> [作業の指示]:
[a] 本文で胸にあるものとして挙げられている体の部分を、すべて書き出してください。
[b] 本文の「病院に行って胸の痛みを医師に」から「このページの末尾にあるチェックリストを受診前メモとしてご利用ください。」までを、その両方を含めて一字も変えずに書き写してください。

> [本文]:
● ● ● ●
病院に行って胸の痛みを医師にうまく説明できず、もどかしい思いをしたことはないでしょうか?
胸の痛みで病院を受診したとき、必ず説明すべきポイントは決まっています。
ここでは、胸痛が起こった際にチェックしておきたい5つのポイントを解説します。
胸は、心臓、大血管、肺、食道、乳房、肋骨などがあり、いずれも痛みの原因になりますが、怖いのは心臓や大血管の病気で胸痛が起こっている場合です。
病院を受診する際は、ポイントを絞って説明できるよう、事前に確認しておきましょう。
このページの末尾にあるチェックリストを受診前メモとしてご利用ください。
※これはあくまで「医師に自分の症状をどのように説明するか」をサポートするチェックリストです。診断が目的ではないため、病名は参考程度にしか記載していません。症状だけで病気を診断することはできません。必ず医師の診察を受けましょう。
● ● ● ●
> [データ抜粋]:
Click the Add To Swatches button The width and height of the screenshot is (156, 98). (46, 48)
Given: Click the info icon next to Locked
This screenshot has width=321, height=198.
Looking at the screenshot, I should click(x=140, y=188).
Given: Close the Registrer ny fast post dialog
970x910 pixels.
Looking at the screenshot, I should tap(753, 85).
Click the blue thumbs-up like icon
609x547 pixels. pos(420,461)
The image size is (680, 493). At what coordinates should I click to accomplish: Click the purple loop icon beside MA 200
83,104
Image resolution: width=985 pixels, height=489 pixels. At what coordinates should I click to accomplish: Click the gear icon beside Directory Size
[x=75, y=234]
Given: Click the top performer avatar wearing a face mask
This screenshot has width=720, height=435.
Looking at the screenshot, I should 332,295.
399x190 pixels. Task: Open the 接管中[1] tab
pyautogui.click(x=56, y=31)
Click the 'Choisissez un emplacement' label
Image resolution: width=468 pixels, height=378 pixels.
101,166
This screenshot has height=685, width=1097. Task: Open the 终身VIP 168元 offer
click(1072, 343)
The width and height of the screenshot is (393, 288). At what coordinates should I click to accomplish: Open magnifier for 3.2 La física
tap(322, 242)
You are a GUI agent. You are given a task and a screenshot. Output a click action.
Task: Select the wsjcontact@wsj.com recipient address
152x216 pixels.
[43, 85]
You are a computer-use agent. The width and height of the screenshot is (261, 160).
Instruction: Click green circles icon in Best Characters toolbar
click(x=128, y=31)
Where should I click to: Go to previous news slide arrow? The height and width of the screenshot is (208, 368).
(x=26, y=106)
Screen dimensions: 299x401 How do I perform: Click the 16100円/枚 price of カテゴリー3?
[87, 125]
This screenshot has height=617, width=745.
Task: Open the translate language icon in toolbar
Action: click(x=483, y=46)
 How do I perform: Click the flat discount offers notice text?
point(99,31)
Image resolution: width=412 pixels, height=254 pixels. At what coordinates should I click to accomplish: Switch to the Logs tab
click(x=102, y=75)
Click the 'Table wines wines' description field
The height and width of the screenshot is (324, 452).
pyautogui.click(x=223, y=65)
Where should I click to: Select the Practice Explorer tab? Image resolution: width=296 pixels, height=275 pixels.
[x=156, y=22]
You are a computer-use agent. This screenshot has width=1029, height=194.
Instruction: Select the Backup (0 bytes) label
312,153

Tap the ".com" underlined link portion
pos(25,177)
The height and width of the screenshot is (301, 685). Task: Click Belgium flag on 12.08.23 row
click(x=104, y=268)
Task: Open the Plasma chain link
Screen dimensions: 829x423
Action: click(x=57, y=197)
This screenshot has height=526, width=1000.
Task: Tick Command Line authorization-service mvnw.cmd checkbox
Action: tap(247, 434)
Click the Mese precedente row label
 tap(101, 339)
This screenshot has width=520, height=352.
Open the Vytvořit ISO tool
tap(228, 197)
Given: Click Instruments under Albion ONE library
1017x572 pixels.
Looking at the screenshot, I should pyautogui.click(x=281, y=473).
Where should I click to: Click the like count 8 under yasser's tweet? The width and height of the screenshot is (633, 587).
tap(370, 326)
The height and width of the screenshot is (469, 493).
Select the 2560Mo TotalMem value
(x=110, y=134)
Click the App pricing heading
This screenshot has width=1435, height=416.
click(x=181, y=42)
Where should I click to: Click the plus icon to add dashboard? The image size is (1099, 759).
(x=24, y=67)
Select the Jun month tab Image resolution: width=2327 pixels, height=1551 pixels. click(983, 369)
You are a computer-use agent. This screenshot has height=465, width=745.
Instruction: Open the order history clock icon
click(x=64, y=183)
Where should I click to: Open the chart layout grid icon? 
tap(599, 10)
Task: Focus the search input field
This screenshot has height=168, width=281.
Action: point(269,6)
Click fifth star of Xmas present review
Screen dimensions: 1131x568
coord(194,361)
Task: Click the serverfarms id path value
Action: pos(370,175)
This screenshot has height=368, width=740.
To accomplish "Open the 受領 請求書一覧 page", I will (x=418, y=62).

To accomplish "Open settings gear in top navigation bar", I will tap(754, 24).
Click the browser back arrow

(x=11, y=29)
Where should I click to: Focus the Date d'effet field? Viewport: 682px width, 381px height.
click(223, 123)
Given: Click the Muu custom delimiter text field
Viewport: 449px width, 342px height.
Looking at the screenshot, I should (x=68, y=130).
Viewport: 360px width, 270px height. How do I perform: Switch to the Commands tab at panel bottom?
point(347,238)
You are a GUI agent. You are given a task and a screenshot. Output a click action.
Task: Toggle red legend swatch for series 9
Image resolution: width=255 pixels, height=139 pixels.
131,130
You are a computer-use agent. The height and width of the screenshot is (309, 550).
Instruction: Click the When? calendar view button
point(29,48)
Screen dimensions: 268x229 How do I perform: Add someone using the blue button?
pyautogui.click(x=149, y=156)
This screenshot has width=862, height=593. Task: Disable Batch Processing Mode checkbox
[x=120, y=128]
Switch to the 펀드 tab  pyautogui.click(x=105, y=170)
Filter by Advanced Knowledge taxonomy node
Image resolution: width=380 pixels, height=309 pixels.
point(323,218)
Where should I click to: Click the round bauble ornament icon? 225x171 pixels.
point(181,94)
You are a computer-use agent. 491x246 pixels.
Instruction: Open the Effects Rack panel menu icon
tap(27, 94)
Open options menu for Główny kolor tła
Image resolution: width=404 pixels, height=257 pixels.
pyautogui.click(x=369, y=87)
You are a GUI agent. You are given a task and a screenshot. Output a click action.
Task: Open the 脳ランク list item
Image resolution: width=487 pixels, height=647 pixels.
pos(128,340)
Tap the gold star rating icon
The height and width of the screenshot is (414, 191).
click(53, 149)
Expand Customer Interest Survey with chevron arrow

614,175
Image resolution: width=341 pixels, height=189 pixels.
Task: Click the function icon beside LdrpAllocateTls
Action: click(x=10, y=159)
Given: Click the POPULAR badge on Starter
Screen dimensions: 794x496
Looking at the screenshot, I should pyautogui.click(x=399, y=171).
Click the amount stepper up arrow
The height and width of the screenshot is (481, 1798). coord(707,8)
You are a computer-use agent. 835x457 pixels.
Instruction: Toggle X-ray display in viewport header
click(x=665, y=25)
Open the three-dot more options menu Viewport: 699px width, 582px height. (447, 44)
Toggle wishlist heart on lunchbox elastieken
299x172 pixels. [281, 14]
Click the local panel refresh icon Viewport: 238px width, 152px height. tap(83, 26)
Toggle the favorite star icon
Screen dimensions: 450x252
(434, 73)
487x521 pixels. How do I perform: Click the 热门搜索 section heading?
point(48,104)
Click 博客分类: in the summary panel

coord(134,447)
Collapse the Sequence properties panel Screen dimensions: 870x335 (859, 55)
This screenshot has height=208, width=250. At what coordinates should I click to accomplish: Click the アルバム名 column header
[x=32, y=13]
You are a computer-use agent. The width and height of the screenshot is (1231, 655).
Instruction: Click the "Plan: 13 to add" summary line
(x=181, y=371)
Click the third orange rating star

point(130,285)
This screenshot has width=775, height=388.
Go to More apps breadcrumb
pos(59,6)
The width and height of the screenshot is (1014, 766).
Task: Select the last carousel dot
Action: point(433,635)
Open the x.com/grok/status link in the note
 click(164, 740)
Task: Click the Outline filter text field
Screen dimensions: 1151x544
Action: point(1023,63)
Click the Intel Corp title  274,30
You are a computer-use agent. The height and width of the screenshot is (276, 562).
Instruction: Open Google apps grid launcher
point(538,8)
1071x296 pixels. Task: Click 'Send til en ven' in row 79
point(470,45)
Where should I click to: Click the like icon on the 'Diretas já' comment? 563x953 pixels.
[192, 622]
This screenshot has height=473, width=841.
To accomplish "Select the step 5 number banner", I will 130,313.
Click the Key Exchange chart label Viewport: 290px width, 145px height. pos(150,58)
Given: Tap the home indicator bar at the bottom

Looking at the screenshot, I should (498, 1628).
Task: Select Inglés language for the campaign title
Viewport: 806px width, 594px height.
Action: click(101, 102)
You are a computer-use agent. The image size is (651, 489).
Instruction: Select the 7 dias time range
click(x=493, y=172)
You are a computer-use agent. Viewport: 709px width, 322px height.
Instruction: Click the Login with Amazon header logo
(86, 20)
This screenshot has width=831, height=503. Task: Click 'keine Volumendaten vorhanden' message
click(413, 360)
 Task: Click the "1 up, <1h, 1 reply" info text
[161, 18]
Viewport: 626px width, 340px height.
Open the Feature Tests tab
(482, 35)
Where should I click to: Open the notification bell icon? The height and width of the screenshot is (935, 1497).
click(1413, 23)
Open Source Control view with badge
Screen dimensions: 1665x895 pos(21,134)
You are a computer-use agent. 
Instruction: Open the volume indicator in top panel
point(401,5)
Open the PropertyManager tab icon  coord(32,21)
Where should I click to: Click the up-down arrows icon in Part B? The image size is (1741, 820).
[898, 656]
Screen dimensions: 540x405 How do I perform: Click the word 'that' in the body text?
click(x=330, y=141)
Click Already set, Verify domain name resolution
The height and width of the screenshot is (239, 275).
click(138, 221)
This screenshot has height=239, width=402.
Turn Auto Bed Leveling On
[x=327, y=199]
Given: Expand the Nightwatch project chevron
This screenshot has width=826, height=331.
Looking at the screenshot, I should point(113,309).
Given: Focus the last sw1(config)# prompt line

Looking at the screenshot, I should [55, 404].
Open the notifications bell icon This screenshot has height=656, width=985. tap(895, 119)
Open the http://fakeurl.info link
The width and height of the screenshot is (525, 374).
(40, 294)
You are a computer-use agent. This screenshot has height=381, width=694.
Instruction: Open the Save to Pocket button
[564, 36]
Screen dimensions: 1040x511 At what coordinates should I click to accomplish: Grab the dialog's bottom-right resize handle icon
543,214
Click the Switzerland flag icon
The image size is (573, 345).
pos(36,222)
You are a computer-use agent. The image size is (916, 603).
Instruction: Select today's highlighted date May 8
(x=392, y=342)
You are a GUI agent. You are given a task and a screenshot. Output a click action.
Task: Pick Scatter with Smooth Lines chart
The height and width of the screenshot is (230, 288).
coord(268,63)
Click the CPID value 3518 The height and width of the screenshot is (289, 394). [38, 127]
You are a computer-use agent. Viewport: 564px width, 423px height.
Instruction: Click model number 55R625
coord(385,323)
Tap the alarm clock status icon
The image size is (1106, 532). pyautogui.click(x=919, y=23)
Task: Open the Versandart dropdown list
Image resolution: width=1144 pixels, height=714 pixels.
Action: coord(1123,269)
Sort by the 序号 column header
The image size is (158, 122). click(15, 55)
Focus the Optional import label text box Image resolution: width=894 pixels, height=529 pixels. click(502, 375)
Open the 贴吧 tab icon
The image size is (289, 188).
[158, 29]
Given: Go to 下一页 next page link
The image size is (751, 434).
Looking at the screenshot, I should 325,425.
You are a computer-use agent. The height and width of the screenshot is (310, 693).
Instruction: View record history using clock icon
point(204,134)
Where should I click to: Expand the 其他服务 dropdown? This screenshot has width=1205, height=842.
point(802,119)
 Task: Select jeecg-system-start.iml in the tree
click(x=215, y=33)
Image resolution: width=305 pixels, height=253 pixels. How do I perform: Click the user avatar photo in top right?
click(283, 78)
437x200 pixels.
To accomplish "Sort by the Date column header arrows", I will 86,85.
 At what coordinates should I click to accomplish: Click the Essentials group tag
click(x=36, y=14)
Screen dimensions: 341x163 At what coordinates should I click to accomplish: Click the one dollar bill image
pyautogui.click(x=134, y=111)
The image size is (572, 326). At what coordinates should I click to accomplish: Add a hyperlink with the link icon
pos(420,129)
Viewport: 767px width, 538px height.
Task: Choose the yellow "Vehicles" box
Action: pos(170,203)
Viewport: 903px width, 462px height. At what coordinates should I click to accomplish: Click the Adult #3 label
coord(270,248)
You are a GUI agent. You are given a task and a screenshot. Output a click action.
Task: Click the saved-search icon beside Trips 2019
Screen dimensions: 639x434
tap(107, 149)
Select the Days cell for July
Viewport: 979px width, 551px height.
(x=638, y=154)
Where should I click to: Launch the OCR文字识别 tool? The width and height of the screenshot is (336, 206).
● ● ● ●
> [あなたの回答]:
[a] 心臓、大血管、肺、食道、乳房、肋骨

[b]
病院に行って胸の痛みを医師にうまく説明できず、もどかしい思いをしたことはないでしょうか?
胸の痛みで病院を受診したとき、必ず説明すべきポイントは決まっています。
ここでは、胸痛が起こった際にチェックしておきたい5つのポイントを解説します。
胸は、心臓、大血管、肺、食道、乳房、肋骨などがあり、いずれも痛みの原因になりますが、怖いのは心臓や大血管の病気で胸痛が起こっている場合です。
病院を受診する際は、ポイントを絞って説明できるよう、事前に確認しておきましょう。
このページの末尾にあるチェックリストを受診前メモとしてご利用ください。